Christin Campbell, ENN Staff

Looking back, many of us wish that we could give advice to our younger self in hopes of minimizing our past mistakes. Although, we cannot actually go back  and give advice to our younger selves, it is refreshing to know that we have grown from our youth. 

When we are younger it is common to struggle with stepping  into the shoes of our peers, because we are unaware of the many perspectives and experiences that make each person unique. Lake Ridge principal, Ashley Alloway, explains how she has grown from her encounters over the years with many different people.

 “I think my perspective has changed because of the people, the students, the families that I’ve worked with. I think we’re all a little arrogant, and a little less humble when we’re young. My perspective is now that people probably need to be a little more humble, a little more compassionate, and not jump to conclusions so quickly. I think life humbles you. Listen to hear. You need to listen to hear people, instead of listening to respond. I would also tell myself that you don’t have to fix everything. Just be there for people and let them know you care,” said Alloway.

As kids, many of us are unaware of the harsh realities of the world until we are a lot older and exposed to new experiences. Our perspective of the world is far more pleasant and pure. AP Human Geography teacher, Ashley Hicks, recalls getting a wake-up call when she got older.

“When you’re a kid you think just if you’re good then nothing bad will happen. I wish I could tell myself to slow down and enjoy being a kid more. This is advice that I give to freshmen too. I didn’t realize how naive I was about things until I actually became older. When you’re surrounded by the same folks your entire life, you think that’s how everyone is. Bad things happen to good people,” said Hicks.

In our youth, many of us live our own world, often being ignorant about the complexity of what is around us. Senior, Jersey Madu, recalls a lot about f her happiness in her youth came from how unaware she was.

“I am a strong believer in the idea that ‘ignorance is bliss.’ I was definitely a lot happier when I was clueless about world events. There’s hardly a day where there isn’t a news story that isn’t upsetting/infuriating. Everyone says it, but I would definitely tell myself to have more fun and don’t take things too seriously. Time does not stop and you can never go back,” said Madu.

As children our minds are filled with endless possibilities of our potential. Coach and English teacher, Robert Turley, recalls chasing his dreams and the reality that came with it.

“When I was younger, I felt that the world was easy to navigate as long as I worked hard. My dream as a child was to play in the NFL. I felt that success came easily to those who worked hard and who treated people well. I still believe this to be true but now I know that it takes much more than this to be successful. I also know that nothing worthwhile comes easy,” said Turley.

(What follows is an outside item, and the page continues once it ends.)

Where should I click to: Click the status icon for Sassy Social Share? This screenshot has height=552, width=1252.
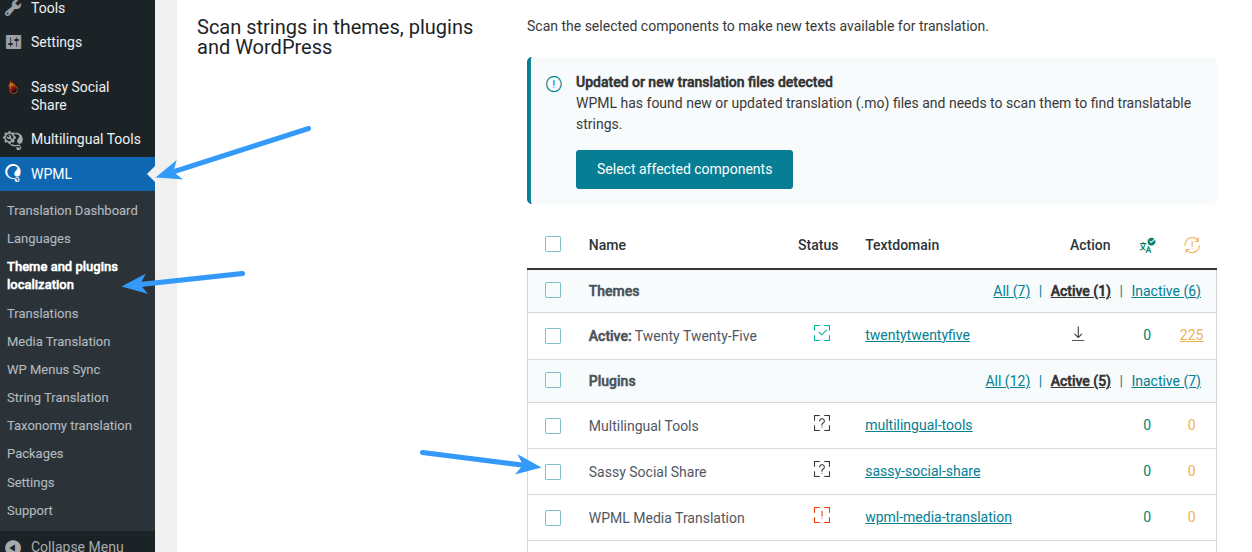pos(822,469)
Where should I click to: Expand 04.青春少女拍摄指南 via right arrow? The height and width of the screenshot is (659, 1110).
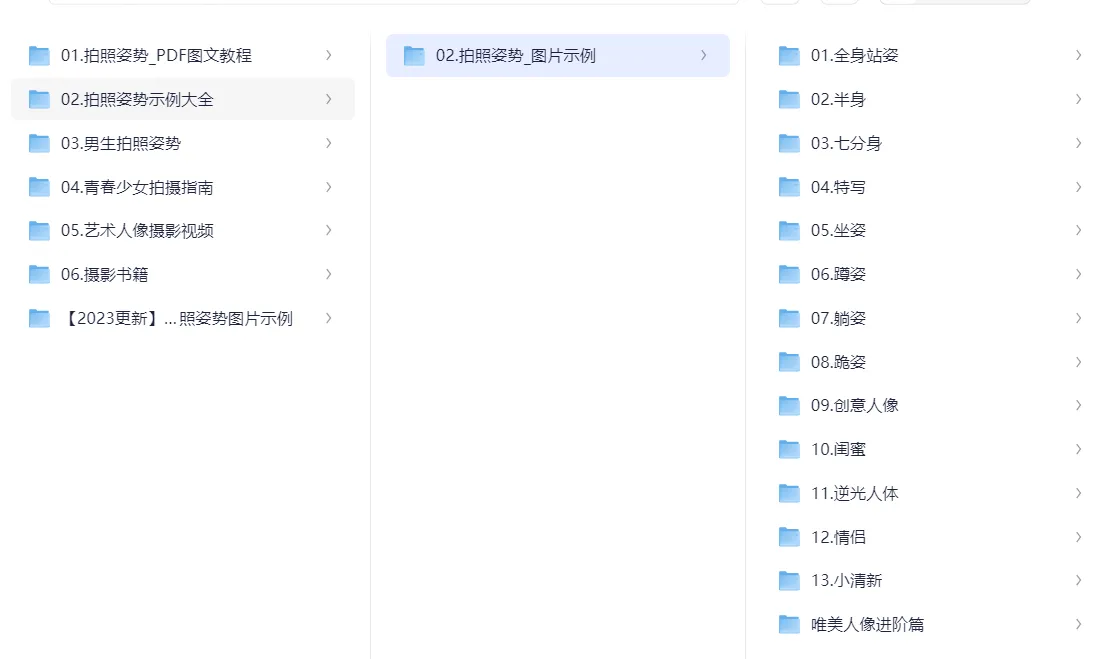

As kids, we often want to grow up fast and strive to be just like the adults we see around us. We fail to realize being a kid only comes once. Senior, Dekoven Yarbrough, recounts the beauty in being a child.

“As I’ve gotten older I’ve realized that life is more complicated and there are a lot of grey areas in life. The advice I’d give myself is to enjoy everything and be a kid. Don’t wish to grow up because once you do you can’t be a kid again,” said Yarbrough.

Essentially, the lessons that we learn as we grow older are ones that we wish we could teach our younger self. This brings nostalgia to everyone that is growing older, and reminds them to live their lives to the fullest. With this, maintaining remembrance of childhood memories along the way.